There is a scene in an Agatha Christie novel (The Mirror Crack'd) where the inspector tells Miss Marple of how he connects jam-roll pudding with his mother's death, how he was eating it in the nursery when he heard that there had been an accident and she had been killed, and how even years later seeing a plate of the pudding caused a wave of misery and despair to wash over him. I don't really know what jam-roll pudding is, but I have always imagined as being like a jam-roll cake, a thin sheet of spongecake spread with jam and rolled up, revealing itself as golden cake spiraled with a thin line of red jam. I have never had it with jam, but rather filled with cream or buttercream, and when I eat it now I see in my mind's eye the one time my mother made it, I remember watching her spread the mocha buttercream frosting across the thin sheet of génoise, carefully rolling it into a fat log, slicing it when the guests gathered for dessert.
More than anything else it is food that is linked to memory for me, food and literature. I can remember who I was and where I was when I tasted something, read something, which either changed my life or was part of a time in my life when everything was changing. I read The Master and Margarita by flashlight under the trees that marched up and down the slopes of a mountain, I read Bukowski in a booth by the window of my favorite pub. I first ate pâté perched on the counter of the narrow galley kitchen in my grandfather's Manhattan apartment. And when I sit in front of a bowl of chicken noodle soup I remember the confusion and strain and fear of those months when my father was ill, now ten years ago last November (he has been in remission since then). Not the chicken noodle soup of cafeterias and diners, crowded with short flat noodles and carrots and onion and celery and chunks of chicken, but my mother's chicken soup, made from leftover roast chicken or whole Cornish game hens. (Much later I would recreate this myself, with poussins and a handful of scallions and bundles of noodles from the tiny Chinese grocery store, the only one in our college town).

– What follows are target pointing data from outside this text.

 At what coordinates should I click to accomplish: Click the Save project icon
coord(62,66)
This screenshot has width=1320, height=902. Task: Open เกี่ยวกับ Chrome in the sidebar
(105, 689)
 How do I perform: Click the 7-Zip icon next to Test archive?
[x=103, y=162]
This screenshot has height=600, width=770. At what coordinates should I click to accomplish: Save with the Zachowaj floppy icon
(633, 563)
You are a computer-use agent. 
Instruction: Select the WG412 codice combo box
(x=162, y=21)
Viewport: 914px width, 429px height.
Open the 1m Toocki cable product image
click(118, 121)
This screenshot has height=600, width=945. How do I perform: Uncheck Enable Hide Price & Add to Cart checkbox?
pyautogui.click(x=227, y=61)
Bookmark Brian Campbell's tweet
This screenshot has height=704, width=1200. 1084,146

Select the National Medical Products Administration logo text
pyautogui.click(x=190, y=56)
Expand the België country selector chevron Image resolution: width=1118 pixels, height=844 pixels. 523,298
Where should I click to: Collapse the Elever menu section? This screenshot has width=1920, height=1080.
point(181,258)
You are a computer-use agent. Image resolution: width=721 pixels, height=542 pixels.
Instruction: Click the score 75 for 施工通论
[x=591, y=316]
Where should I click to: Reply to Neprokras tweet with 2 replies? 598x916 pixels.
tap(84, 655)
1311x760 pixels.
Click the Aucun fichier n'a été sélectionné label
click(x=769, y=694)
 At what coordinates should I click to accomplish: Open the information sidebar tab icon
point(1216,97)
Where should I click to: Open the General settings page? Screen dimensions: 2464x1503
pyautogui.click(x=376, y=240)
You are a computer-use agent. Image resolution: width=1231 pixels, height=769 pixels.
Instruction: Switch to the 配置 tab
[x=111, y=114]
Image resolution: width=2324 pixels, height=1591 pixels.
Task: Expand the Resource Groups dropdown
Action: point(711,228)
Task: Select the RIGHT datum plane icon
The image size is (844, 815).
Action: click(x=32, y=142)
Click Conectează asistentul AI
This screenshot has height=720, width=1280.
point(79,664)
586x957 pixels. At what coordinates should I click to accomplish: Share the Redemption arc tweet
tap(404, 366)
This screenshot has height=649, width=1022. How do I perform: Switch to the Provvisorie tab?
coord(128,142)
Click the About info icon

Everything happened very quickly. (Life changes in an instant, writes Joan Didion). This much I remember: My father was on a business trip on the East coast, DC or Maryland, when he felt a little funny. X-rays at a local hospital (which happend to be Johns Hopkins, as I recall) revealed something in his chest, a mass. Further tests back in Seattle revealed a tumor wrapped around his thymus gland (I think of this every time I devour a plate of sweetbreads). Within a week he was undergoing surgery at the University of Washington medical center, the operation delayed a day because of Veteran's day. It was a Tuesday when they sawed open the sternal plate to remove the tumor; much later I would be told that it had been the size of a softball. I remember visiting him after school, and how shocking it was to see my father, of all people, so pale and still in his hospital bed. I remember holding his hand and trying not to cry. And I remember the long convalescence at home, how my mother made pots and pots of chicken soup with noodles and carried bowls of noodle soup upstairs.
Now when I make a bowl of chicken noodle soup with the same flat, wide noodles that my mother used all those years ago, I think of that time, of how scared I was, of the scar on my father's chest that is still visible even now, of the black marks just below the base of his throat that were used to guide the radiation treatment that followed his recovery from the surgery. And I think of Inspector Dermot Craddock's words from The Mirror Crack'd, of how he felt every time he looked at a plate of jam-roll pudding. I forget things all the time, phone numbers and small tasks I was supposed to do days ago, but this I cannot forget.